— Start of TEXT —

Down Where the River Meets the Road Words & Music by Steve Gillette & Barry Hyman
The cool of the forest on a hot summer day, and the old abandoned road leading down off the bluff to the river. That sweet hidden place where we could escape from the world and delight in the sensual joys of young love. Before I get into trouble with this, I'd better try to show how all this is relevant to songwriters. But of course, that's pretty self evident.
A nostalgic vision of a simpler past and the remembrance of how good it felt to be young and to splash in the cool water and lay in the dappled light of the shady bank. There I go again. But I think that's half the point, the listener will follow you into those enchanted places of memory and fantasy, and why not? What's so real about reality that it can displace the sweet enduring illusion of young love?
It's not a bad idea commercially speaking either. Lots of great precedent there. I've been haunted pleasantly for years with a couple of lines from an old song, “Sometimes I think about little Willie Jean. Did she ever get as far as New Orleans?”
It's a song that made the rounds of the coffeehouses of California during the sixties. It was credited to Blind Willie McTell, the legendary Piedmont blues man who first recorded for Alan Lomax. I heard versions of the song by Hoyt Axton and Mose Allison and others. As I remember it, there is a verse about the man being incarcerated on the county farm, and so the sense of loss is enhanced.

— End of TEXT —
— Start of LISTING —

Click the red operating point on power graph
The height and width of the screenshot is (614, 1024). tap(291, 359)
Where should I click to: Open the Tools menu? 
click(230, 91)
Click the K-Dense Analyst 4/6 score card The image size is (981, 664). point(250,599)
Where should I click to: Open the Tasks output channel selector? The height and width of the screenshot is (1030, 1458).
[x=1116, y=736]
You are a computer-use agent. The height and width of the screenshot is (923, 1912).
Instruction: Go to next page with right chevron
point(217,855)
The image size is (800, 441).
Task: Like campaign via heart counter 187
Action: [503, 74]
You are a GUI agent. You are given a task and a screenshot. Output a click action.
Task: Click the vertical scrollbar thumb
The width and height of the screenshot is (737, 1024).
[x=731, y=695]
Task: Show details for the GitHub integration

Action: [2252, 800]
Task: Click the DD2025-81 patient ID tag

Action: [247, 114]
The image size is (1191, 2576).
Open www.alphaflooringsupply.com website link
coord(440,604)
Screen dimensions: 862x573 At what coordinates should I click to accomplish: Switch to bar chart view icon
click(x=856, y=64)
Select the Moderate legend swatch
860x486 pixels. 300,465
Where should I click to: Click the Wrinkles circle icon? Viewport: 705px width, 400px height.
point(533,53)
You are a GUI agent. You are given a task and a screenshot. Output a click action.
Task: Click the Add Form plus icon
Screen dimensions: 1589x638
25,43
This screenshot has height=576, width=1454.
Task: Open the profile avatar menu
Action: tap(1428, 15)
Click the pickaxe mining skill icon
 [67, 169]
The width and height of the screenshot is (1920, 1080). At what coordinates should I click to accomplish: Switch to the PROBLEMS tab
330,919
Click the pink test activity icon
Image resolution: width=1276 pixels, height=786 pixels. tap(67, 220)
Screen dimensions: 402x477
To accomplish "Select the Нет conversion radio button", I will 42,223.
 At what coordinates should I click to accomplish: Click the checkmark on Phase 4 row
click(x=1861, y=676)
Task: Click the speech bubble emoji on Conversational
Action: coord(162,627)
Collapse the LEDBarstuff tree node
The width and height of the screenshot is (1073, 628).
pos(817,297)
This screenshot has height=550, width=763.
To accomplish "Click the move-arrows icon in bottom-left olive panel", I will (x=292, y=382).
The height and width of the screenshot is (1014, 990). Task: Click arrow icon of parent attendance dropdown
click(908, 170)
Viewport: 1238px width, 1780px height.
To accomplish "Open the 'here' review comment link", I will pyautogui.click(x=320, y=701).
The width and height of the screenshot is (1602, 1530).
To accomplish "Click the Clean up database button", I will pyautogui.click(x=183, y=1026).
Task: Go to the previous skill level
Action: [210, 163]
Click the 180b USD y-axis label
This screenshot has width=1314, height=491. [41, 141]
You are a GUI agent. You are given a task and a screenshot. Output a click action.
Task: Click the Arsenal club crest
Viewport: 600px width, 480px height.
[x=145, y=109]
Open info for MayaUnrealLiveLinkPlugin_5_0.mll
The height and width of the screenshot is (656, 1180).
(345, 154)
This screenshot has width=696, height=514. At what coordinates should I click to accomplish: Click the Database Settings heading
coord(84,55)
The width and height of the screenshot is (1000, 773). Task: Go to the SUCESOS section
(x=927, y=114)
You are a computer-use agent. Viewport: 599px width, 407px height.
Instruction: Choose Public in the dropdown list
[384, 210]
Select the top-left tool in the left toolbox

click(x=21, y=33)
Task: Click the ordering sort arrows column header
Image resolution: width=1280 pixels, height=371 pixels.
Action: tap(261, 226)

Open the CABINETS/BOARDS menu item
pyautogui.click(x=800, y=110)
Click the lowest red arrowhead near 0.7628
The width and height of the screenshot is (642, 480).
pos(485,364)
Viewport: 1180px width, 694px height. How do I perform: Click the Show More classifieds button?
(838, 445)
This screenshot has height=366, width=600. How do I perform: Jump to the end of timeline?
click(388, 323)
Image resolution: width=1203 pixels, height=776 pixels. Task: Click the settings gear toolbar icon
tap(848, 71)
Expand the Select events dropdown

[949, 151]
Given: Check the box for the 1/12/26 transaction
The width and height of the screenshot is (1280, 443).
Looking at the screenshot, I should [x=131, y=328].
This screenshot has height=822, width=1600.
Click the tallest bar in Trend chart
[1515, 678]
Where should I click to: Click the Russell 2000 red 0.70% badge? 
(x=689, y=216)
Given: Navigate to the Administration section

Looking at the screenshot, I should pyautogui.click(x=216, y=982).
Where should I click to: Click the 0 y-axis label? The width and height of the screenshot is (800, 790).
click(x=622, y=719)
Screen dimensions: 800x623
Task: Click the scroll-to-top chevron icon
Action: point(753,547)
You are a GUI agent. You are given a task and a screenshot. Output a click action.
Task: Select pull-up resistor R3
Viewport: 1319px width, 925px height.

— End of LISTING —

*WHAT YOU HAVE TO DO:* Retype the part of the essay on the song starting with "A nostalgic vision" and going on through "of young love?". The listing has no connection to the essay on the song.

*FINISHED ANSWER:*
A nostalgic vision of a simpler past and the remembrance of how good it felt to be young and to splash in the cool water and lay in the dappled light of the shady bank. There I go again. But I think that's half the point, the listener will follow you into those enchanted places of memory and fantasy, and why not? What's so real about reality that it can displace the sweet enduring illusion of young love?